HPC scheduler can't allocate cores as job requested. RRS feed

  • Question

  • We noticed hpc can't allocate core to the job under certain condition. We think it is hpc scheduler issue and could affect other hpc users not just us. The following test can be easily done to reproduce the issue.

    Test platform
    HPC 2016, windows server 2016 with all recent update on a compute node with 72 cores (4 sockets x 18 cores/socket). This issue also happens on hpc2012R2 update3, windows server 2012R2 on any system over 64 core.

    Test work loader
    We treid both consume.exe from windwos 2003 resoruce kit and intel linpack. Both give us same result.  You can try any command which  can make core busy.

    Test procedure
    1. submit a job request 18 cores.
    2. Wait till 18 core job running and processor busy on first 18cores (from task manager you can see the usage).
    3. submit a job request 36 cores.

    Expected result
    we should see 75% usage of total cpu usage.

    Actually result
    only see 50% usage of total cpu usage.

    Possible reason.
    MS Windows will divide cores into 2 kgroups if system has total core over 64. On a system with 72 cores, group 1 contains 36 cores and group 2 contains 36 cores as well. You can verify this by task manger group drop down menu. In my test, the first 18-core job will use half of total cores in group 1. For test step 3, hpc will try to allocated the next 18 cores on group 1 and first 18 cores on group 2 for 36core job. Somehow this across group core allocation fails and only the 18core on group 1 can be allocated. This is why test workloader only use 50% of not 75%. If we changed sequence, submit 36core job first then 18core job, the cpu usage will be 75% because there is no job hpc will try to allocate core across the group.

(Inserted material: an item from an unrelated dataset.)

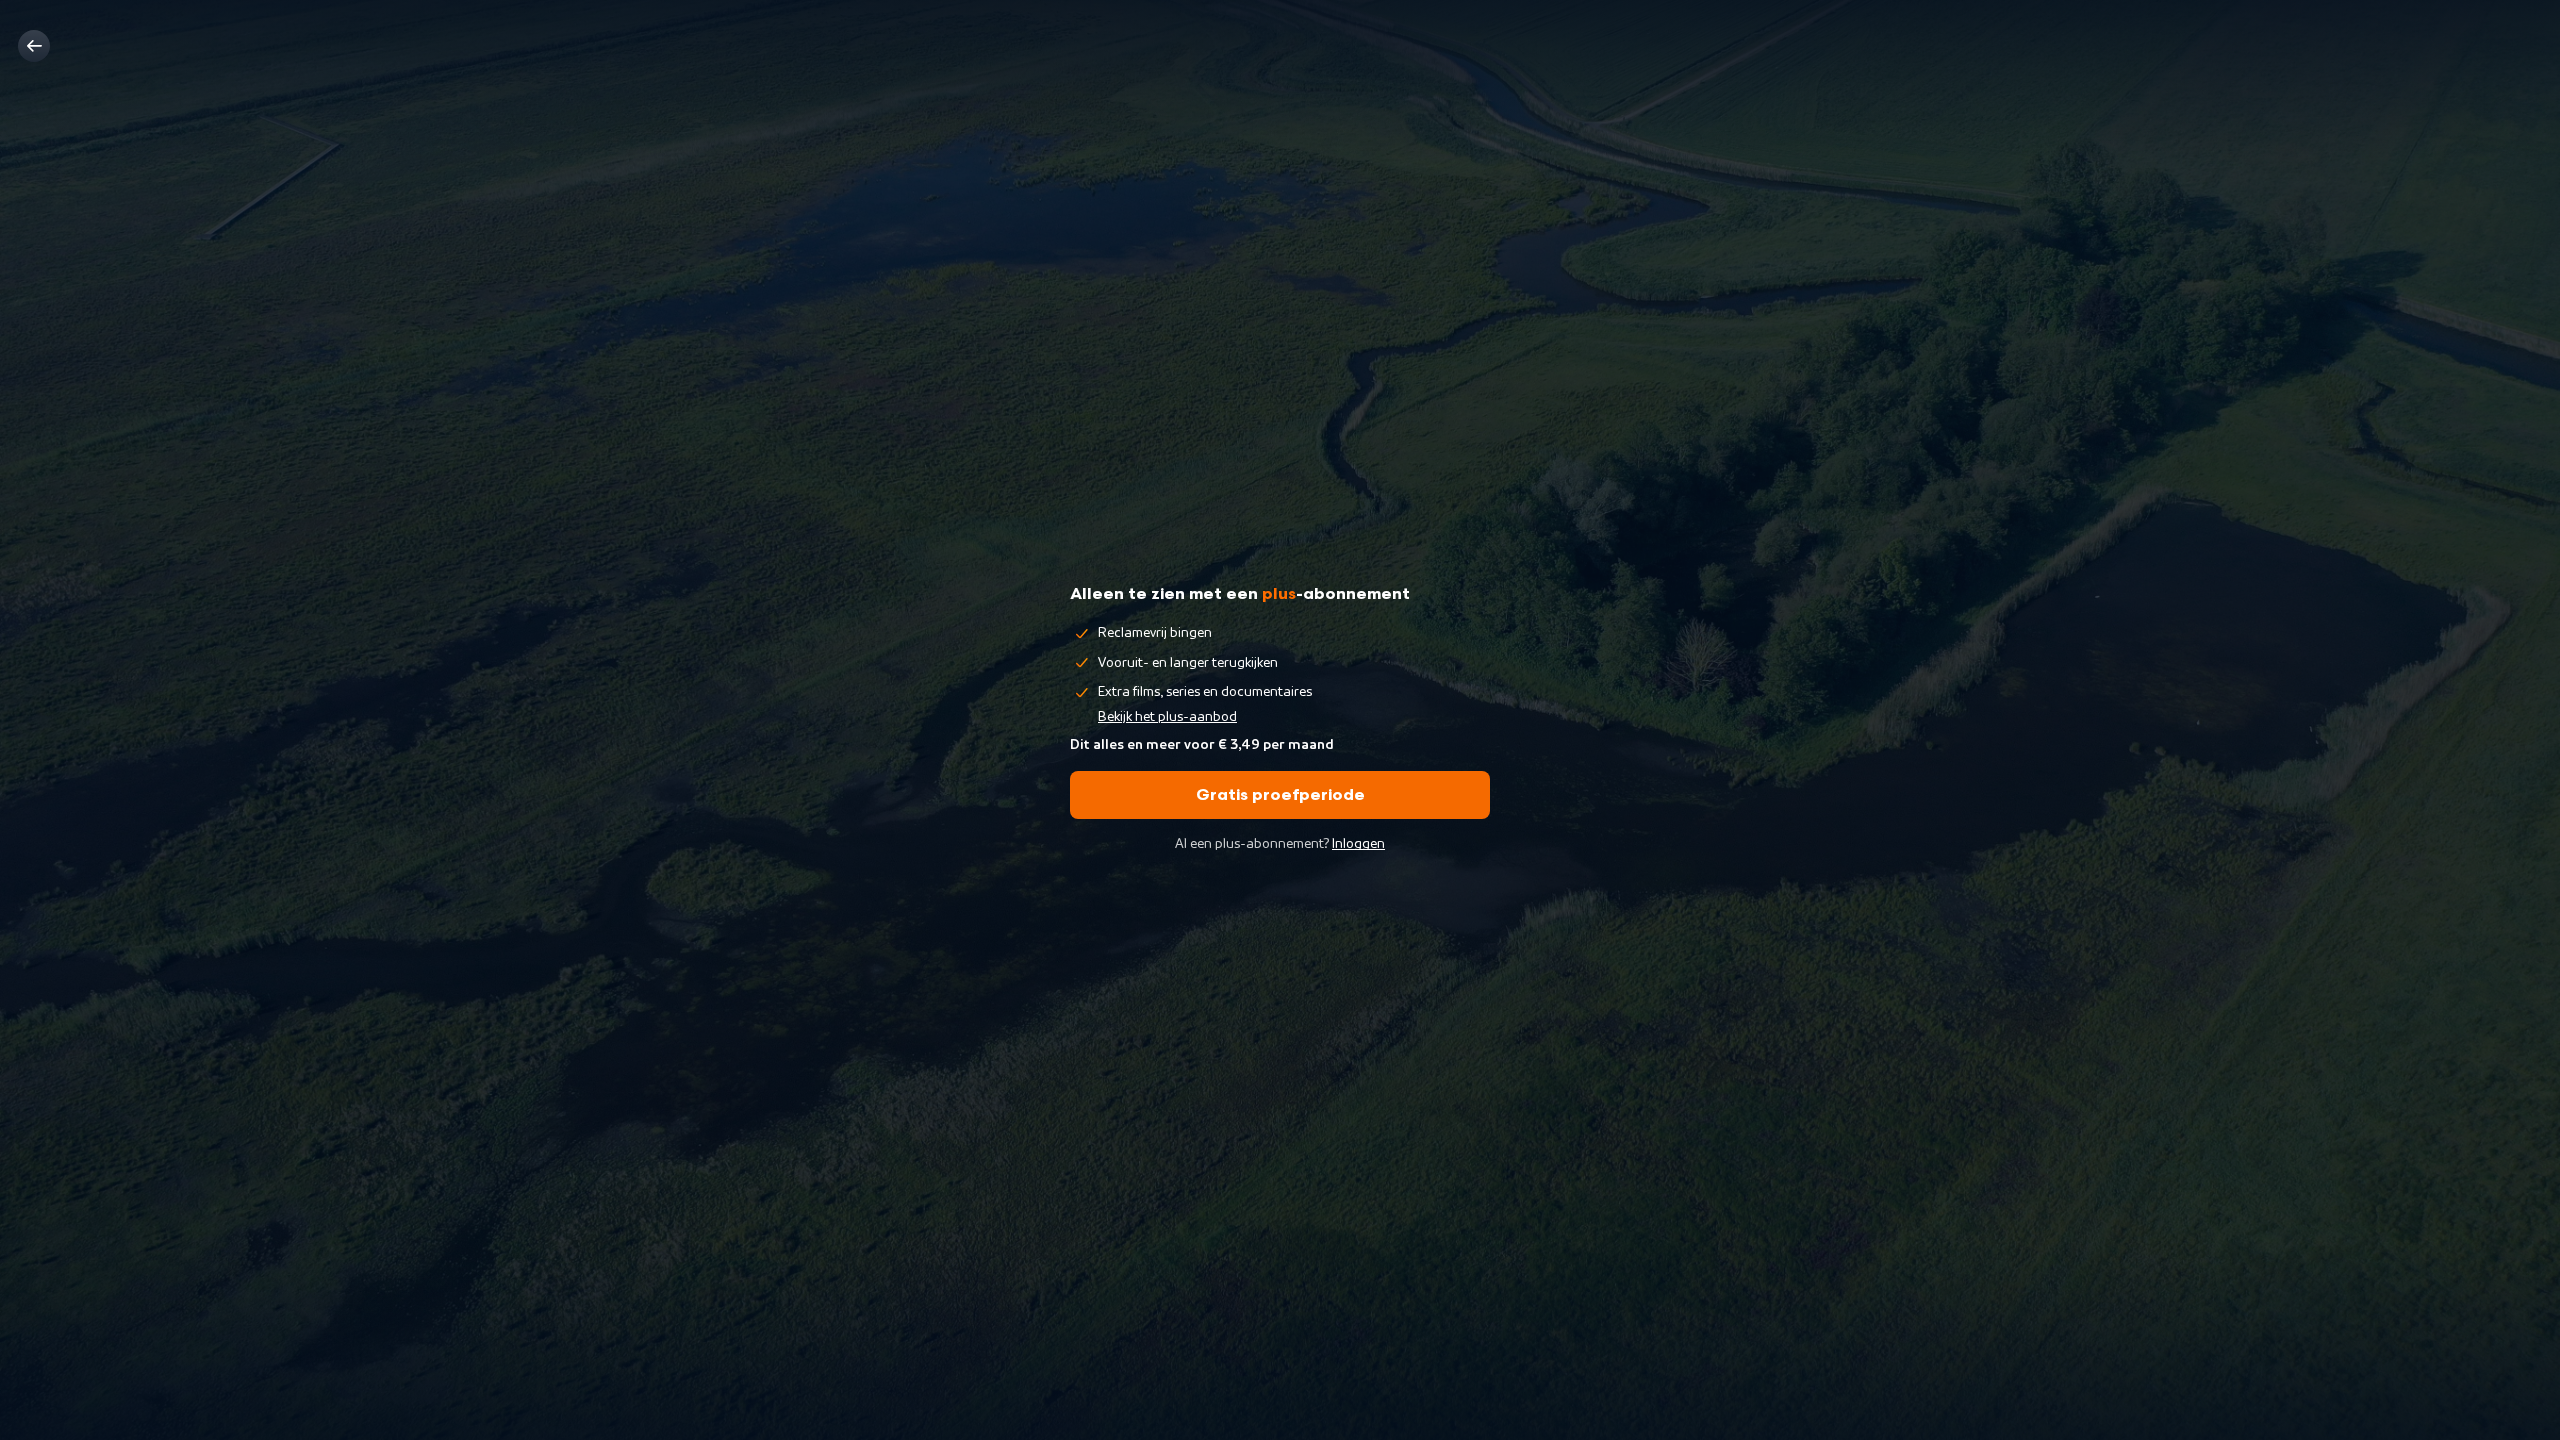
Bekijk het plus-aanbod (1167, 717)
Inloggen (1358, 844)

    Could HPC developper give it a try?

    • Edited by lijun1234 Wednesday, July 26, 2017 3:09 PM
    Monday, July 24, 2017 5:43 PM

All replies

  • Hi Jun,

      Thanks for reporting this issue. We will have a try at our side and update this thread when we have findings.

    Qiufang Shi

    Tuesday, July 25, 2017 4:15 AM
  • Hi Jun,

      We currently don't have servers with 64 cores for compute purpose (The ones with more cores are now hyperV host which limits the host OS to 64 logical cores as max). Thus if possible, could you reach us through "HPCPack@microsoft.com" so that we can provide you a private bits with more logs help us identifying the issue? Otherwise, we have to wait until there is hardware resource for validating the issue.

    Qiufang Shi

    Wednesday, July 26, 2017 1:39 AM
  • Thanks for the quick responding. Will do.
    Wednesday, July 26, 2017 2:59 PM